Exercise:
Using the listing below, return every line that includes "Reports".
[[ Dataset extract open ]]
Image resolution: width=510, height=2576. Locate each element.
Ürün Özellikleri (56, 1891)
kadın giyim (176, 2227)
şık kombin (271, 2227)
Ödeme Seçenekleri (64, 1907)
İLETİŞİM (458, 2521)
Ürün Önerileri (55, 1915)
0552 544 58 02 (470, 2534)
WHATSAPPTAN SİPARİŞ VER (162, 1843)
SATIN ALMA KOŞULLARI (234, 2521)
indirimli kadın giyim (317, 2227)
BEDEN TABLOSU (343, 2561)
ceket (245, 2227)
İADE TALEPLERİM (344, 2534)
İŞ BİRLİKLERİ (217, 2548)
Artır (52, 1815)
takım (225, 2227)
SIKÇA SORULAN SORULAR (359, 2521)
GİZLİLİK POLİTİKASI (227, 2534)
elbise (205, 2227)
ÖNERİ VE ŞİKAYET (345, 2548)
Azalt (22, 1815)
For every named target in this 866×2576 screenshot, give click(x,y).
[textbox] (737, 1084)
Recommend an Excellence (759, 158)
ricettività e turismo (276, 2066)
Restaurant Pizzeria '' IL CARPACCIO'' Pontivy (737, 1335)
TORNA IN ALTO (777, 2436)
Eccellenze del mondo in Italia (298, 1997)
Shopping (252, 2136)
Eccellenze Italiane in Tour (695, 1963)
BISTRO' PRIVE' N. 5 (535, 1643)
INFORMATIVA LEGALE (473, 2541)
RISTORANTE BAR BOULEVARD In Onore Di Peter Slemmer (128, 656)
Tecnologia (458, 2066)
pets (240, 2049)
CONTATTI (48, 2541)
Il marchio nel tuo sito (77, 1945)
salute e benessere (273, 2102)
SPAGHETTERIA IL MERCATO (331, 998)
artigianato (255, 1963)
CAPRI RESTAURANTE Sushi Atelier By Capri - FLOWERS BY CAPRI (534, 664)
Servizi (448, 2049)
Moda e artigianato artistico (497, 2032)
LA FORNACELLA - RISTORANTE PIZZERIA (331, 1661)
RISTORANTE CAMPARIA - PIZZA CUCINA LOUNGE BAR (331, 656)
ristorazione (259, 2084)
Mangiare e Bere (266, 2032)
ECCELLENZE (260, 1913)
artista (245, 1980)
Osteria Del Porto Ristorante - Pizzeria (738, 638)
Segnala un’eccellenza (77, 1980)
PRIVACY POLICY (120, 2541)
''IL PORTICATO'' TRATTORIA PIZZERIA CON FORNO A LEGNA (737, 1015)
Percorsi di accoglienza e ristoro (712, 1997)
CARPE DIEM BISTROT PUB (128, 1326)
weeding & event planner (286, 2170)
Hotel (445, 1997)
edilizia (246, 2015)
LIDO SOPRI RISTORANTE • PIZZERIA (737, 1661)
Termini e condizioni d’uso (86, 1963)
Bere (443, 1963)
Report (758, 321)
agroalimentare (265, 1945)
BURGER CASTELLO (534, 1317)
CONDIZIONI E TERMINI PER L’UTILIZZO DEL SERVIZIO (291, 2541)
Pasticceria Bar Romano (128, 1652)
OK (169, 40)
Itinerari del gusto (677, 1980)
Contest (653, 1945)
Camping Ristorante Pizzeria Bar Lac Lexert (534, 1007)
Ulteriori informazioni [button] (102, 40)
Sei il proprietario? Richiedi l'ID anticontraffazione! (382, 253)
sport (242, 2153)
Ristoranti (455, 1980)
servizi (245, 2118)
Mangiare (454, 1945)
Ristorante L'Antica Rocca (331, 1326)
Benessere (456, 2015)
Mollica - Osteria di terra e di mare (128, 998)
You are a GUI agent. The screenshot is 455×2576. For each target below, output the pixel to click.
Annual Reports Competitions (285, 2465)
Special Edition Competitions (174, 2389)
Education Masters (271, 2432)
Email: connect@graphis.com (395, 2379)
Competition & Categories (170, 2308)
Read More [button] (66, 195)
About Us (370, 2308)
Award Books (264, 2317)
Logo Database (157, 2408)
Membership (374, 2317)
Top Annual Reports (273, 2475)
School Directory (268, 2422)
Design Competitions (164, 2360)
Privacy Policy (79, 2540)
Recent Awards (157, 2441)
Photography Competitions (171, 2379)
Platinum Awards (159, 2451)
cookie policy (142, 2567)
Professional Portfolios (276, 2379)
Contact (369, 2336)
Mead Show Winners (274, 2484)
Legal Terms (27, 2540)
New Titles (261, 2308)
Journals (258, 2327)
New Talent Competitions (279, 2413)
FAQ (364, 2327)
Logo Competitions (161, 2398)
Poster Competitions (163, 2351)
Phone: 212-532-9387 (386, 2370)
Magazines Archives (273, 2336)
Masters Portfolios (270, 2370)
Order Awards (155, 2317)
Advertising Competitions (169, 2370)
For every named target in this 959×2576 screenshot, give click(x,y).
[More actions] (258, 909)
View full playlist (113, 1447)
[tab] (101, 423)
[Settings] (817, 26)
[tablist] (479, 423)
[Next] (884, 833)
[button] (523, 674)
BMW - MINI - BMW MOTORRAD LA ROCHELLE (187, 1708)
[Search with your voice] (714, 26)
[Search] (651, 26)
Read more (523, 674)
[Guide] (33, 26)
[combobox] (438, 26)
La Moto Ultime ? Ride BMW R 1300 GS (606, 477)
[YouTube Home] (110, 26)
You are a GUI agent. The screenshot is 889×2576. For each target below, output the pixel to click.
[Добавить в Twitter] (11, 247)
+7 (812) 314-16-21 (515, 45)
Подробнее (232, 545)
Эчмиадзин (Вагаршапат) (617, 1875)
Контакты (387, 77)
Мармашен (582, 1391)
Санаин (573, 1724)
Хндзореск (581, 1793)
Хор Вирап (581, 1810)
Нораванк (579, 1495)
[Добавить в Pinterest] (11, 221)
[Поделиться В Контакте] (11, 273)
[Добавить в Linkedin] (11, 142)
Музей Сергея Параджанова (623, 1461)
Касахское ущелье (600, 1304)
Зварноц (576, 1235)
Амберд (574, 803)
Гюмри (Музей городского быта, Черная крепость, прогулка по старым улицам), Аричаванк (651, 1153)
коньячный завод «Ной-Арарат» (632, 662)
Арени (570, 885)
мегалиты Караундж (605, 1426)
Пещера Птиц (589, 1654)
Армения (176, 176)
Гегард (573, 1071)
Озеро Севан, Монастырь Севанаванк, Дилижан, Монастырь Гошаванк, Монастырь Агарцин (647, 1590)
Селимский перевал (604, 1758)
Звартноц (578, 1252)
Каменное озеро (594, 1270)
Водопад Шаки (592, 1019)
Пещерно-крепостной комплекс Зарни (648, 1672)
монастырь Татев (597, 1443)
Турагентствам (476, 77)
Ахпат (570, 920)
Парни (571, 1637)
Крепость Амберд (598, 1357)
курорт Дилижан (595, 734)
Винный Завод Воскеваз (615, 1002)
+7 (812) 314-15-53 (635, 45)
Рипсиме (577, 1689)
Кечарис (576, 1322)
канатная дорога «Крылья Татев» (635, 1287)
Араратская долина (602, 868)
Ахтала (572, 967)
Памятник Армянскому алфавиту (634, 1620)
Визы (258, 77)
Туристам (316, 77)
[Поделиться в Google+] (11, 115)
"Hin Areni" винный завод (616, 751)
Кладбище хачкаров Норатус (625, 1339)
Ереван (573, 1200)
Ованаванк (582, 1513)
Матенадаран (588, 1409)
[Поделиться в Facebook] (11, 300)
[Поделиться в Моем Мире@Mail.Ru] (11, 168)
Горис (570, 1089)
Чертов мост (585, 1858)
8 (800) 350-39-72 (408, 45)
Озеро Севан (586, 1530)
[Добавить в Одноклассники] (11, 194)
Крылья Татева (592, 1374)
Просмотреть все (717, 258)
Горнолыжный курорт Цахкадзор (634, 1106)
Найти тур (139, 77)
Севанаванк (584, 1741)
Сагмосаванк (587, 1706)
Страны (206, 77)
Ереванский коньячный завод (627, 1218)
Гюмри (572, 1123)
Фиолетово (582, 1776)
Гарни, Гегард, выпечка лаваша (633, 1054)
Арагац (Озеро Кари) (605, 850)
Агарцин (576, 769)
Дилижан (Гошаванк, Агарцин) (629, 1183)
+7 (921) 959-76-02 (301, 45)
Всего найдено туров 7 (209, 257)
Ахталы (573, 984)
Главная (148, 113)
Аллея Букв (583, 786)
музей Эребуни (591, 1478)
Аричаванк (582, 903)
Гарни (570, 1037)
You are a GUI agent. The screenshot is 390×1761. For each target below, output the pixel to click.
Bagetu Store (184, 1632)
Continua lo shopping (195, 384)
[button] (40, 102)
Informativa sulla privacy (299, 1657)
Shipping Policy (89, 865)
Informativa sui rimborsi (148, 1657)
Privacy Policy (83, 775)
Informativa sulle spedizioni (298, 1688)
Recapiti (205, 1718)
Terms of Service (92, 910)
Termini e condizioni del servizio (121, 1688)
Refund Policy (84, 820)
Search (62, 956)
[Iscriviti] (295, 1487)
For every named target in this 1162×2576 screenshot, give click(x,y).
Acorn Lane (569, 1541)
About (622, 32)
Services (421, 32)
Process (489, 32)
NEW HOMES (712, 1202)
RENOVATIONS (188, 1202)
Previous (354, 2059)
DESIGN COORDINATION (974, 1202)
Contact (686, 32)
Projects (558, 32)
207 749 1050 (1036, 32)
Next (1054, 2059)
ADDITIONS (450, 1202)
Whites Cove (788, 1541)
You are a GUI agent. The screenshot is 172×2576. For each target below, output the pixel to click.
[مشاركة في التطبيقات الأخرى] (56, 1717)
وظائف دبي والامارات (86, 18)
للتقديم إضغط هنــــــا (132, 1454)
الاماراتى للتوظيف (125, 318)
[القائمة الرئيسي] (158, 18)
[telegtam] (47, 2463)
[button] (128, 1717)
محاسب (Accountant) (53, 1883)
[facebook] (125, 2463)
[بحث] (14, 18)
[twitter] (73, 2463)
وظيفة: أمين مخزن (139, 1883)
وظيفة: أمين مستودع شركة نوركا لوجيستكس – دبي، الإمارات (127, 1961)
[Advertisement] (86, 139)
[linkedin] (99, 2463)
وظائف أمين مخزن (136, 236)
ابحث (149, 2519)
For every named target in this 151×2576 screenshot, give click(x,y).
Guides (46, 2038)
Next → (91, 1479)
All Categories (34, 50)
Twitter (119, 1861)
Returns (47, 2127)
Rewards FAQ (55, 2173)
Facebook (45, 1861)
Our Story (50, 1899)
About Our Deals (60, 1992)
[[ Dataset extract closed ]]
Response to this task:
Annual Reports Competitions (285, 2465)
Top Annual Reports (273, 2475)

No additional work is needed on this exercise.